One may agree or disagree, but it’s what there is.
I think this lets a lot of artists, and other art agents, off the hook, because it doesn’t require them to strive for anything. Yet at the same time, it poses an impossible problem artistically, in so far as nothing is more important, more urgent, more relevant than anything else. The only indication artists have is if their work sells, and for how much. Thus, they cater to that albeit without malevolent intention.
I’m not against artists making a lot of money,
I just would appreciate it if the artworks made were worth it,
and it made sense to pay that much.
Because if we talk in the standard of artistic value, of pure human value and merit, (and they are or should be the same) Damien Hirst’s Dot paintings don’t hold a candle to the Sistine Chapel, or even to an average work of the time.

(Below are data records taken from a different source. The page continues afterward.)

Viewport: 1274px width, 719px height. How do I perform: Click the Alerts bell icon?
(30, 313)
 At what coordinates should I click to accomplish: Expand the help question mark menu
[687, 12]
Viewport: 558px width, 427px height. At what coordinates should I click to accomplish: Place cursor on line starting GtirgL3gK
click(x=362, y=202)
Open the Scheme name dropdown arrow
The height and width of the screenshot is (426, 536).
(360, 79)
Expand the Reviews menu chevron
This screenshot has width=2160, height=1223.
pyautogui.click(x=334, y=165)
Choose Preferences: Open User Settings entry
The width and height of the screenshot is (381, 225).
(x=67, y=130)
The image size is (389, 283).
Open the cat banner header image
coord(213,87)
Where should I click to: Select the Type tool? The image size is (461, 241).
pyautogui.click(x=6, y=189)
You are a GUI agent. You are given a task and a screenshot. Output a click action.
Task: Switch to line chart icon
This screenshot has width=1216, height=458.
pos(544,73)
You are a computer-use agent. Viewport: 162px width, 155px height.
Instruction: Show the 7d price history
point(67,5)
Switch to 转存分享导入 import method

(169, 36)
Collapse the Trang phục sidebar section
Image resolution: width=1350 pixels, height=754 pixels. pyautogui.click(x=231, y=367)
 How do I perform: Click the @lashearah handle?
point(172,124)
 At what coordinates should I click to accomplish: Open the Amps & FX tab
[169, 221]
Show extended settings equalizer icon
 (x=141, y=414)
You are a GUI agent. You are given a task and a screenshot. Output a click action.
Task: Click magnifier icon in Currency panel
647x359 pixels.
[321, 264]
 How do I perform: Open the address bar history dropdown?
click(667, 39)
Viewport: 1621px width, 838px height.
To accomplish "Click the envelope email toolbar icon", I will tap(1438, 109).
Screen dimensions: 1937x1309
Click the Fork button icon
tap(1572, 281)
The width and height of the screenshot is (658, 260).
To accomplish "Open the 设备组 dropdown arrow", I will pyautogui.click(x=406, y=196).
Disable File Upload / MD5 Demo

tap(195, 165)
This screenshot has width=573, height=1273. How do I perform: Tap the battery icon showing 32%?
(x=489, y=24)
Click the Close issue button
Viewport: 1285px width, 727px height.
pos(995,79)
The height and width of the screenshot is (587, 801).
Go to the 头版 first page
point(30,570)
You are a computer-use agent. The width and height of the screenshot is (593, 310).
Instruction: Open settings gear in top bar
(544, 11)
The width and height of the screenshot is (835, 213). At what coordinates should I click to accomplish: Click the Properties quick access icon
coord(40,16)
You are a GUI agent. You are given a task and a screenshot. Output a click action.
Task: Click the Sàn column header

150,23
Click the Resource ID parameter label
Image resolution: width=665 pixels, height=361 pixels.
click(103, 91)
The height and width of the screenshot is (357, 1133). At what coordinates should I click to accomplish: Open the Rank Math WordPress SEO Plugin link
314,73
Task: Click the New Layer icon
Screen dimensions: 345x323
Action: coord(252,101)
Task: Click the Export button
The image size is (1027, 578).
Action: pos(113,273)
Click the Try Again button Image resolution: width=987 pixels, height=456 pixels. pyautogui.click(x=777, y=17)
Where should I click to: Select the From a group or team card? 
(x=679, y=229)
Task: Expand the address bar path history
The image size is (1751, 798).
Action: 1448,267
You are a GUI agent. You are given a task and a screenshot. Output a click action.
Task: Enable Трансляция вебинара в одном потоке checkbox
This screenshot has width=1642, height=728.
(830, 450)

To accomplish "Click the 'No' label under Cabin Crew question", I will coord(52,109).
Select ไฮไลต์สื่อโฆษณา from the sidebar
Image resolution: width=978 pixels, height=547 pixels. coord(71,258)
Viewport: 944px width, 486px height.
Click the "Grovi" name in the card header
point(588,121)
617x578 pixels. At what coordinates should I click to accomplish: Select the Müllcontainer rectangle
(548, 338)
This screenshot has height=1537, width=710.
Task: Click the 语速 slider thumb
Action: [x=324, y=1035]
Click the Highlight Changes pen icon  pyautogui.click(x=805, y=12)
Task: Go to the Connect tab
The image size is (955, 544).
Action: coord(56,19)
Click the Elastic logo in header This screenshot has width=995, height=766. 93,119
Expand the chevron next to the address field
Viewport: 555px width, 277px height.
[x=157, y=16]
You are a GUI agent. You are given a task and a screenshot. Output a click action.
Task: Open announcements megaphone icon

The reason why we would treasure meaningless objects is beyond me.
If we demand of artists nothing, we get nothing.
If we demand everything, we get everything.
For an artist to show restraint, discipline, consistency and actual critical thought, it takes not believing the current art-theory / art-world.
If there’s no framework against which to play our creative impulse, and take that inarticulate creative impulse by itself (which is what artists are doing today), we get an indecipherable and hollow artwork, thus one of the tenets of art is to communicate thought, to explicitly express intention.
And this is often coupled paradoxically with the pretension of a hyper-intellectual, super obscure message, baffling the viewer and alienating them from the artwork.
The art goers of today may get the joke,
but they are being fooled like everyone else.
To summarize, the game the art world is playing today is that of selling shit as gold, for the price of gold, you being convinced that it is gold.
Let’s call things for what they are, shall we?
It’s only shit, and it’s not worth paying any attention to or money for.
Art is not made by putting random things in a gallery or a museum.
In a dumpster, a Velázquez would still be a Velázquez,
but most contemporary artworks would just be junk.
Furthermore, the depth of appreciation that a Velázquez can engender is infinitely superior than a Dot painting by Hirst, for example. No books will be written about Hirst’s work for their own merit, but perhaps to justify them by situating them in a particular artistic narrative.
I think in today’s art-world we’re afraid to state the obvious and acknowledge the apparent because of fear: fear of being left out, fear of not “making it”…
Even though art today is a better reflection of who we are nowadays, it is far, far away from who we could be, which is where I think our focus should remain.